Grandaddy’s 1996 recording debut, A Pretty Mess by This One Band, is a seven-track EP whose title effectively sums up the sound therein. The pervasive lo-fi slacker-rock approach resembles that of another popular cult band from northern California: Pavement. On A Pretty Mess, Grandaddy established their penchant for combining acoustic and electric guitars with an array of distinctive, cheap keyboards on many tracks, but the disc also boasts some of the group’s hardest-rocking songs—”Kim, You Bore Me to Death” and “Egg Hit and Jack Too”—which recall such college-rock favorites as the Breeders and Sonic Youth. In general, though, A Pretty Mess is an embryonic work that offers only faint hints of Grandaddy’s potential.
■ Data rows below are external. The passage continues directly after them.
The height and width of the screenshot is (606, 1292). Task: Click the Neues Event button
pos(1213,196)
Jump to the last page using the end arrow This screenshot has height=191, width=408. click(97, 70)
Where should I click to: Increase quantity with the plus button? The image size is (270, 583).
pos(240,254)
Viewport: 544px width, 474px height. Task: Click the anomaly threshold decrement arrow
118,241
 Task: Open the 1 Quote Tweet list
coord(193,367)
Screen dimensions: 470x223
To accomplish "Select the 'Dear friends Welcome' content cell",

The band’s full-length debut Under the Western Freeway (1997) represents a significant progression in their music. While still defiantly low-budget, the sound is noticeably fuller and the songwriting more developed. The music ranges from the mournful dirge of “Nonphe-nomenal Lineage,” with Lytle’s voice reaching the tender poignancy of Mercury Rev’s Jonathan Donahue, to the cheery, fuzzy ditty “A.M. 180,” which evokes Weezer. In between these poles lies more slacker rock infused with a romantic wistfulness and melodic grandeur. “Go Progress Chrome” and “Why Took Your Advice” evoke Bob Dylan’s “Knockin’ on Heaven’s Door” and Neil Young’s After the Goldrush, respectively; both reinforce Lytle’s somewhat Luddite philosophy. “Everything Beautiful Is Far Away” expresses Lytle’s dissatisfaction with being on the road with his band instead of in the countryside near his home, but is sung from an astronaut’s perspective while on another planet. In a review on the Pitchfork Media website, Jason Josephes observed: “There’s a seriously morbid, poignant sense of sadness that runs through [Under the Western Freeway] and hits all of those parts of your heart that masochistically enjoy being f***ed with.”
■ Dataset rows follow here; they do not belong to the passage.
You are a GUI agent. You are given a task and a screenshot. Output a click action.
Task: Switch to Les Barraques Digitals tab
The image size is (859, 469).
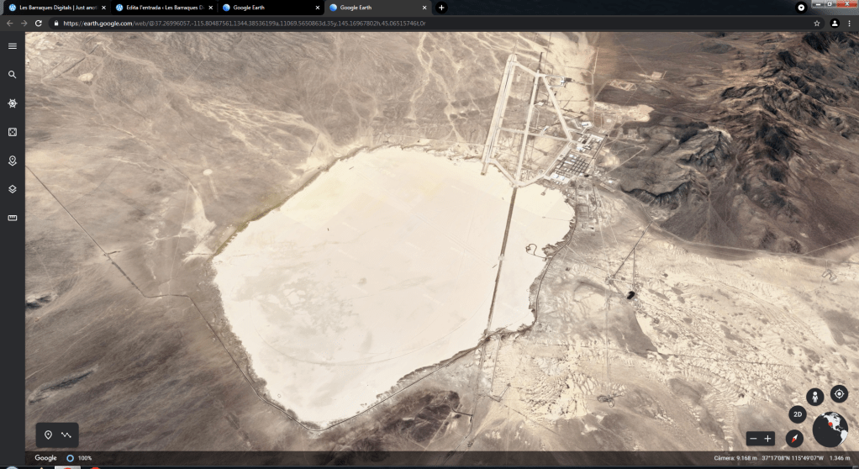55,8
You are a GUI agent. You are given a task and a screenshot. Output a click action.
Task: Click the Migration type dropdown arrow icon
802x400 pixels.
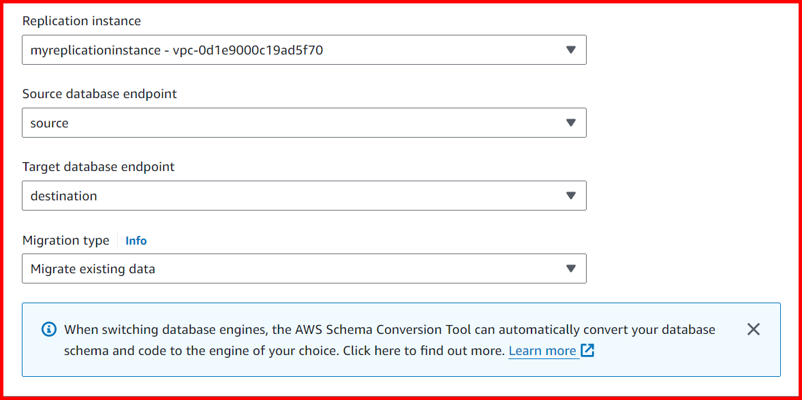coord(571,268)
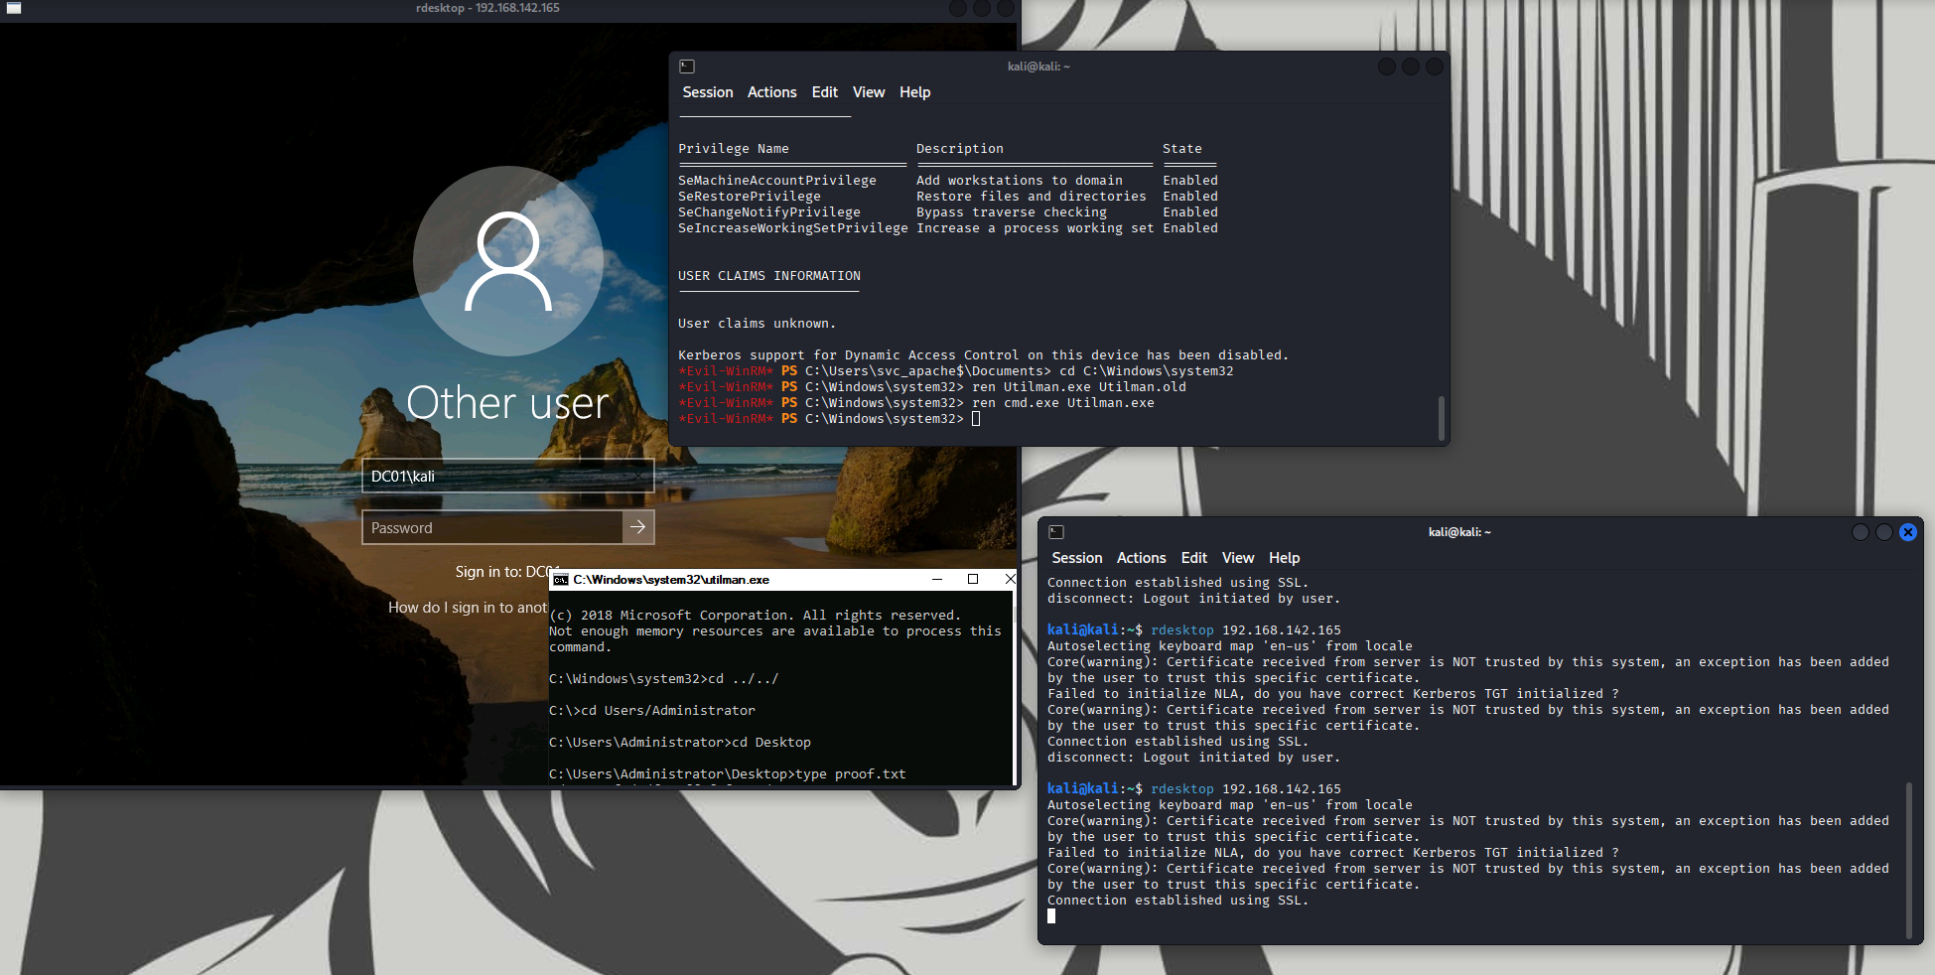
Task: Open the Session menu in the Evil-WinRM terminal
Action: 707,92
As a stopgap between albums, Grandaddy released Broken Down Comforter Collection in 1999. The disc gathers their A Pretty Mess EP along with the rare vinyl-only EP Machines Are Not She and other oddities. All the tracks on Broken Down Comforter Collection, including some bonus material, were repackaged and reissued—without Grandaddy’s approval—by Lake-shore Records in 2002 under the title Concrete Dunes. The band’s protests notwithstanding, Concrete Dunes offers a fine overview of Grandaddy’s early years. The collection also reveals some atypical facets, such as the disjointed, avant-jazz introduction to “Levitz,” the novelty-like mock-spooky rock of “Sikh in a Baja VW Bug,” and the Galaxie 500-esque gospel ballad “My
For the Record…
Members include Aaron Burtch , drums; TimDry den . keyboards; Jim Fairchild , guitar; Kevin Garcia , bass; Jason Lytle , vocals, guitar, keyboards.
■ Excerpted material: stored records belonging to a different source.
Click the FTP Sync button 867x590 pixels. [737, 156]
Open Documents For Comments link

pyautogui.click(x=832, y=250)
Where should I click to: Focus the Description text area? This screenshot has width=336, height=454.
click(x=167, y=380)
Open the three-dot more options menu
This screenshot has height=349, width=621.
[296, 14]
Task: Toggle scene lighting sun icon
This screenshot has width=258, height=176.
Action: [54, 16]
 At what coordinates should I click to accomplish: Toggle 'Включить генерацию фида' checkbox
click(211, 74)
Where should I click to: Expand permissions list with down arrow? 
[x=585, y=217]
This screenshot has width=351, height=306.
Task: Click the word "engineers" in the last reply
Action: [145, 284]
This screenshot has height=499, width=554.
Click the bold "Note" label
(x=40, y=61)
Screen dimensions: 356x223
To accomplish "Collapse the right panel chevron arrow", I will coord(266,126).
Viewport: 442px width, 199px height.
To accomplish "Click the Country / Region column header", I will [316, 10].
Group formed in Modesto, CA, by Lytle, Garcia, and Burtch, 1992; Fairchild and Dryden joined group, 1995; released debut EP A Pretty Mess by This One Band, 1996; full-length debut Under the Western Freeway, 1997; established own Internet-only label, Sweat of the Alps, which issues two albums a year; released Sopht-ware Slump, performed at the Reading Festival, 2000; covered the Beatles’ “Revolution” in the film I Am Sam, 2002; released album, Sumday, 2003.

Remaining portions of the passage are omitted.